Ban Ki-moon, the UN secretary-general, on Friday called again for all parties in the country to abide by a six-point peace plan proposed by UN-Arab League envoy Kofi Annan and said the UN was accelerating its deployment of its monitoring mission.
“We are almost reaching the authorised 300 monitors. It may be realised very soon. With this deployment of 300 monitors and some civilian staff, we hope that this will contribute to realising the complete cessation of violence by all sides. It is important so that inclusive political dialogue can start for political resolution of this issue,” Ban said.
Protests in Aleppo
The comments came as Syrian forces reportedly fired tear gas and live ammunition to disperse protesters in the city of Aleppo on Friday, wounding several people.
Activist Mohammad Saeed said it was city’s largest demonstration yet, with more than 10,000 people marching in the Salaheddine and al-Shaar districts and nearly as many more elsewhere in the city.
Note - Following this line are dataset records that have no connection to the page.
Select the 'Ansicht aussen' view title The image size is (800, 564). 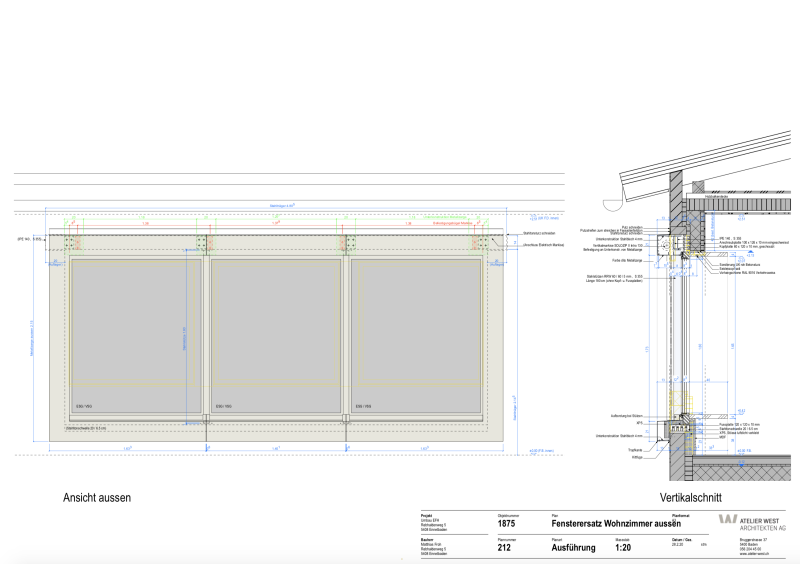tap(97, 497)
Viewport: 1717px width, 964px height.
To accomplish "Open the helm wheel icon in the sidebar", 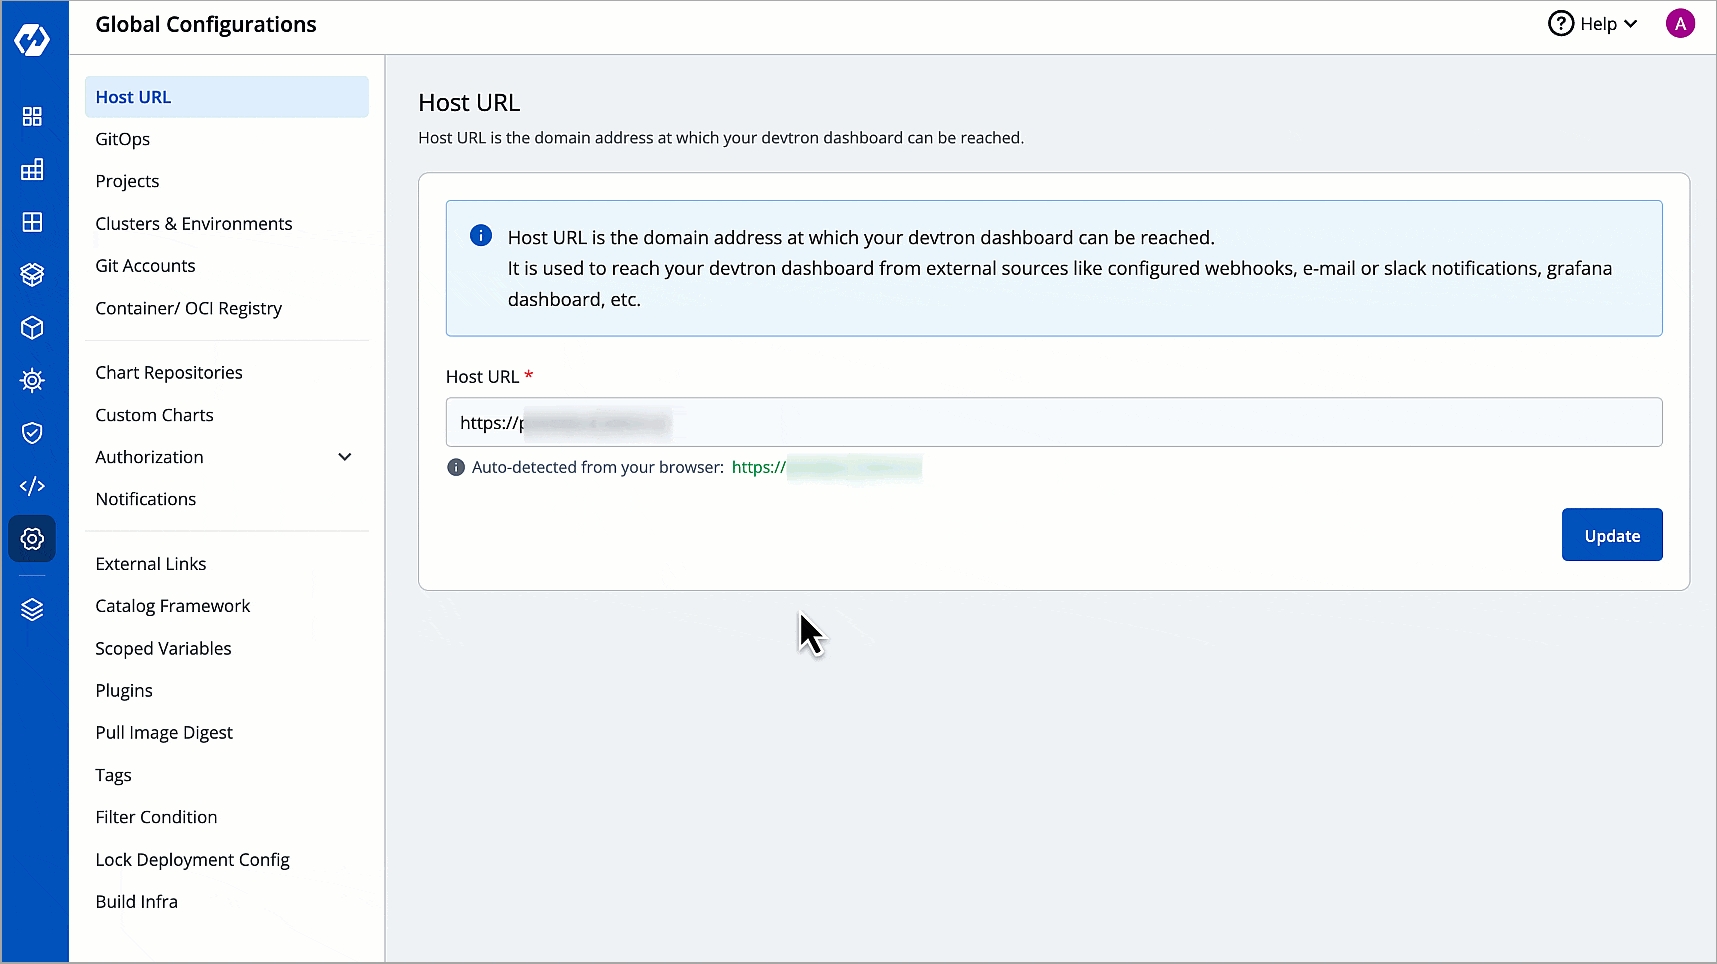I will [x=32, y=380].
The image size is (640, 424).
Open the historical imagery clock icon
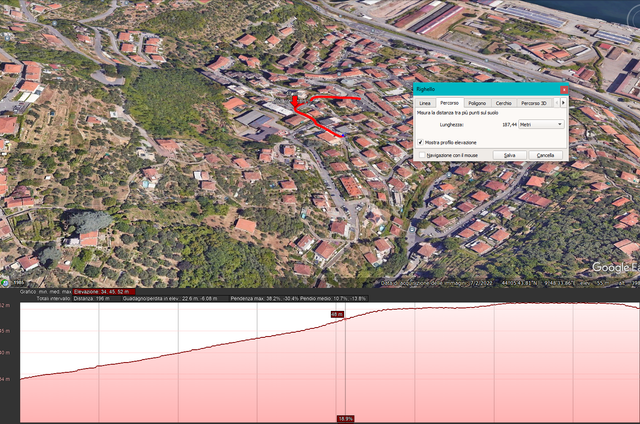point(5,282)
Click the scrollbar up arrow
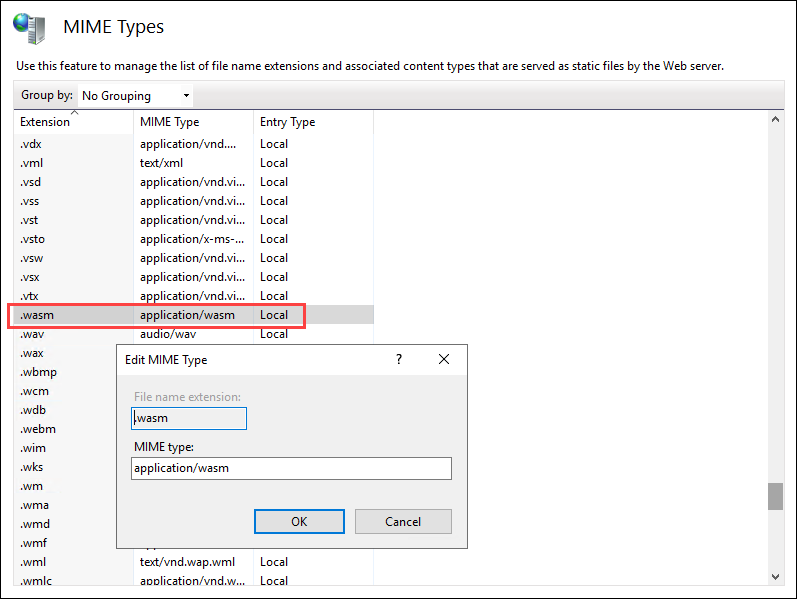Screen dimensions: 797x599 pyautogui.click(x=775, y=120)
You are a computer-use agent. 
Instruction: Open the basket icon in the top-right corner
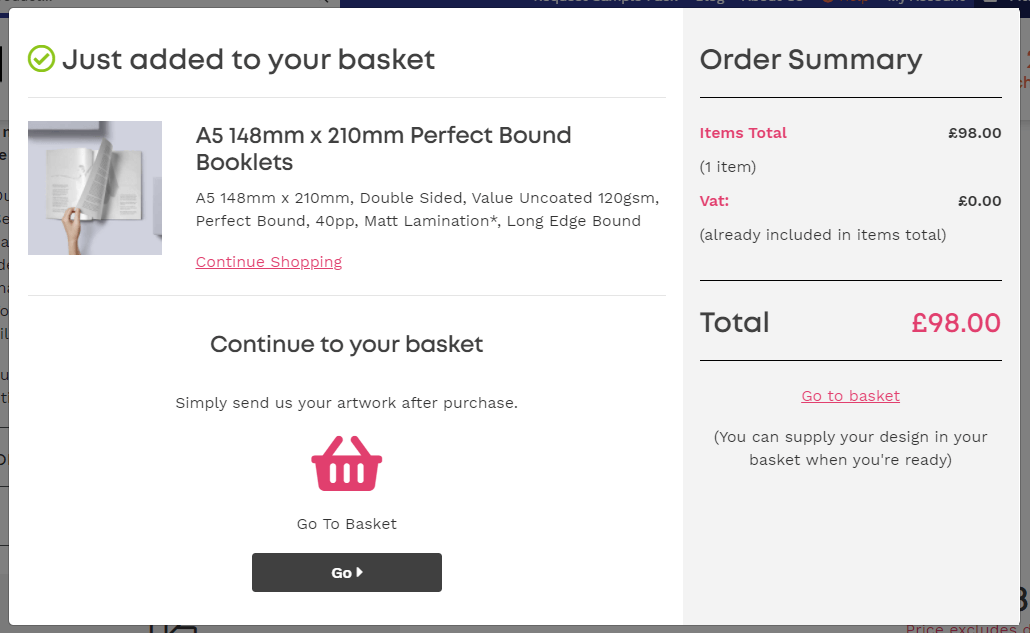[990, 3]
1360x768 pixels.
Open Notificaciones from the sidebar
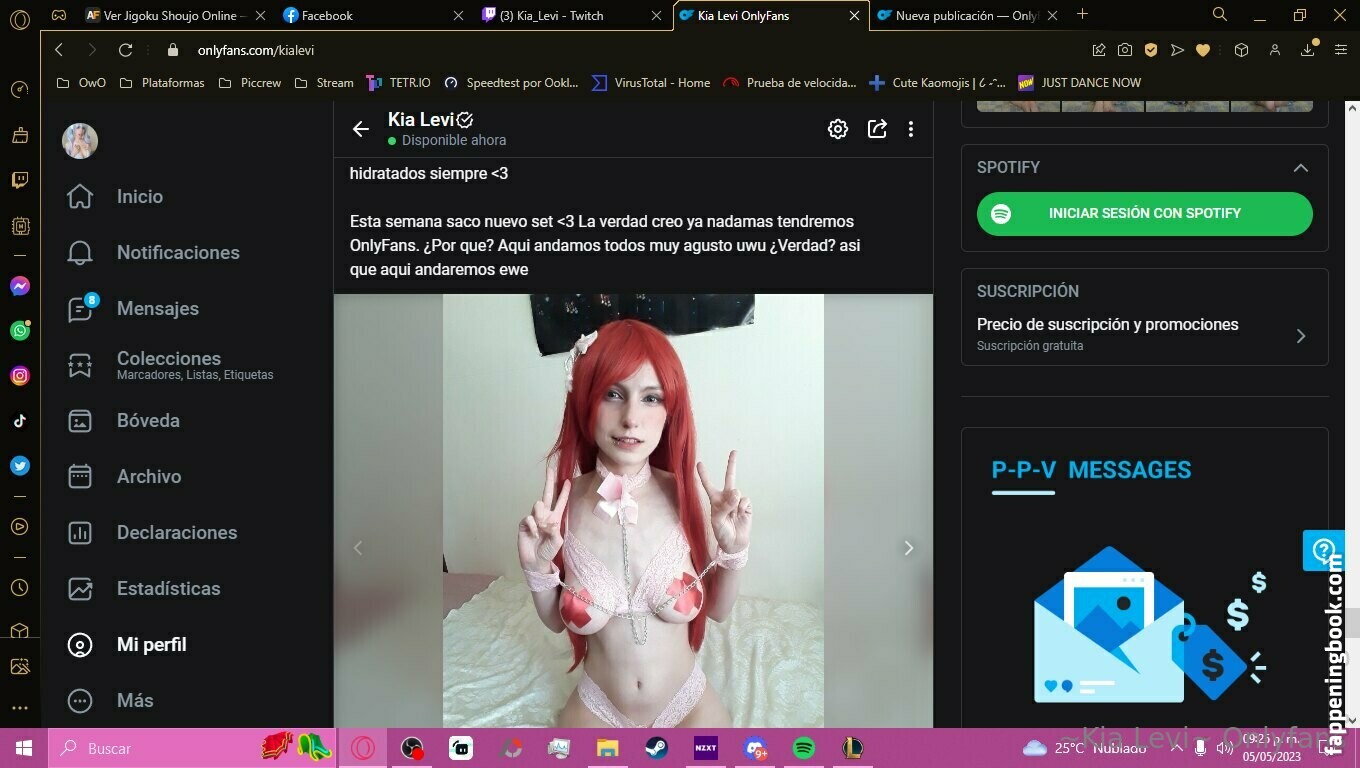point(177,253)
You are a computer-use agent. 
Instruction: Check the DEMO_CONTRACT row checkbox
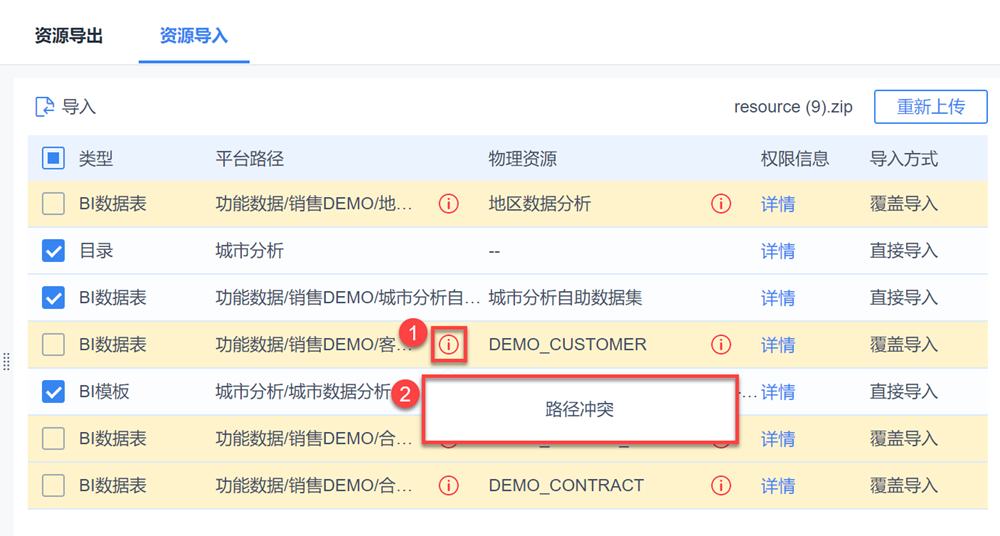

“The number of protesters is increasing every day,” Saeed said.
Students uploaded a video purportedly showing them taking cover in a UN car while Syrian soldiers beat others nearby.
Thousands of people elsewhere in the country also staged anti-government rallies in solidarity with Aleppo, where a raid on dormitories at Aleppo University killed four students earlier this month and forced the temporary closure of the state-run school.
Friday is the main day of protests across Syria and this week’s demonstrations were dedicated to “The Heroes of Aleppo University”.
Meanwhile, activists said government troops shelled the central town of Rastan, which opposition fighters have controlled for months.
UN investigating Damascus bombings
Ban, who on Thursday said he believed last week’s deadly bombings in Damascus were the work of al-Qaeda, said the UN was still investigating who was responsible for the attacks which killed at least 50 people and injured hundreds.
“Having seen the scale and sophistication of these terrorist attacks, one might think that this terrorist attack was done by a certain group with organization and clear intent,” Ban said.
The blasts were the deadliest attacks in the Syrian capital since the uprising against President Bashar al-Assad began.
Ban said on Thursday that there had been two attacks against unarmed UN monitors trying to reduce the violence in the country.
“The deployment of monitors has some dampening effect, the number of violence has reduced but not enough, not all the violence have stopped,” Ban said while addressing a youth group at UN headquarters in New York.
“We are trying out best efforts to protect the civilian population.”
Ban said at least 10,000 people had been killed in the conflict.
Syria says that it is facing a “terrorist” conspiracy funded and directed from abroad. Earlier this month, Syrian officials sent the UN the names of 26 foreign nationals it said had been apprehended after coming to fight in the country.
It described 20 of those as members of al-Qaeda who had entered the country from Turkey.